Na manifestação encaminhada à Corte, os representantes indígenas pedem que o Supremo avance na análise do caso e adote uma estratégia de diálogo entre as partes envolvidas, nos moldes do que ocorreu na Terra Indígena Ñande Ru Marangatu, do povo GuaraniKaiowá. A expectativa é construir uma solução negociada que permita encerrar um dos mais antigos e emblemáticos conflitos fundiários envolvendo povos indígenas em Mato Grosso do Sul. Segundo as lideranças Terena, a busca por uma solução consensual não é uma proposta inédita.
Em 2013, houve uma tentativa de negociação envolvendo indígenas, produtores rurais e instituições públicas. Na ocasião, porém, as tratativas não avançaram após o afastamento dos produtores rurais da mesa de diálogo, impedindo a consolidação de um acordo que pudesse dar encaminhamento definitivo à questão territorial. Passados mais de dez anos daquela tentativa, os Terena acreditam que o cenário atual apresenta uma nova oportunidade para a construção de consensos.

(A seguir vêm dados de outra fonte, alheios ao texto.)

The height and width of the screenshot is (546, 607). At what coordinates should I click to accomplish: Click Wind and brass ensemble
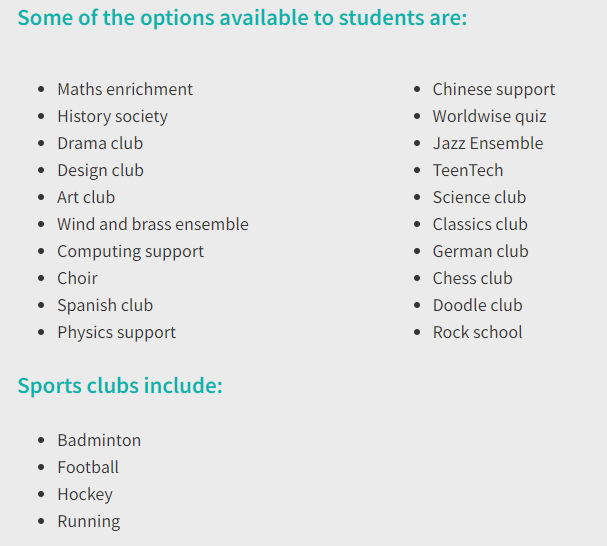[x=153, y=225]
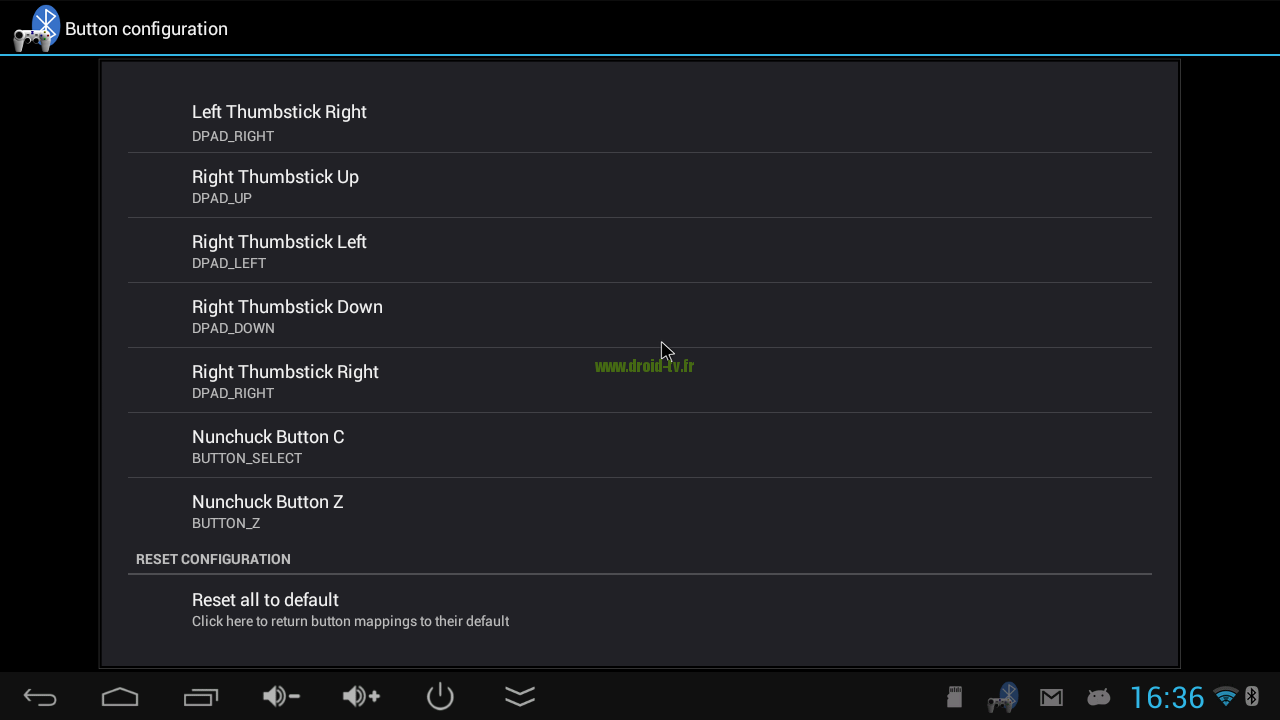Raise volume with the volume plus icon
Image resolution: width=1280 pixels, height=720 pixels.
point(361,697)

As lideranças avaliam que a experiência acumulada em outros processos de negociação fundiária no estado demonstra que o diálogo institucional pode ser o caminho mais eficiente para garantir os direitos indígenas previstos na Constituição e, ao mesmo tempo, assegurar segurança jurídica aos produtores rurais. “A expectativa é que desta vez as negociações possam ser efetivamente consolidadas, permitindo uma solução definitiva para um conflito que se prolonga há décadas”, destacam lideranças que participaram da agenda em Brasília.
A demora na conclusão do processo tem sido apontada pelos indígenas como um fator que amplia a insegurança jurídica e social na região. Para os Terena, essa é a oportunidade superar impasses históricos que afetam comunidades indígenas e produtores rurais.
Com a petição protocolada no STF, as lideranças aguardam que o gabinete do ministro Flávio Dino analise o pedido de celeridade e considere a adoção de mecanismos de conciliação capazes de construir uma solução pactuada entre as partes. A expectativa é que o diálogo, desta vez, encontre condições para avançar e colocar fim a uma disputa que já dura mais de duas décadas.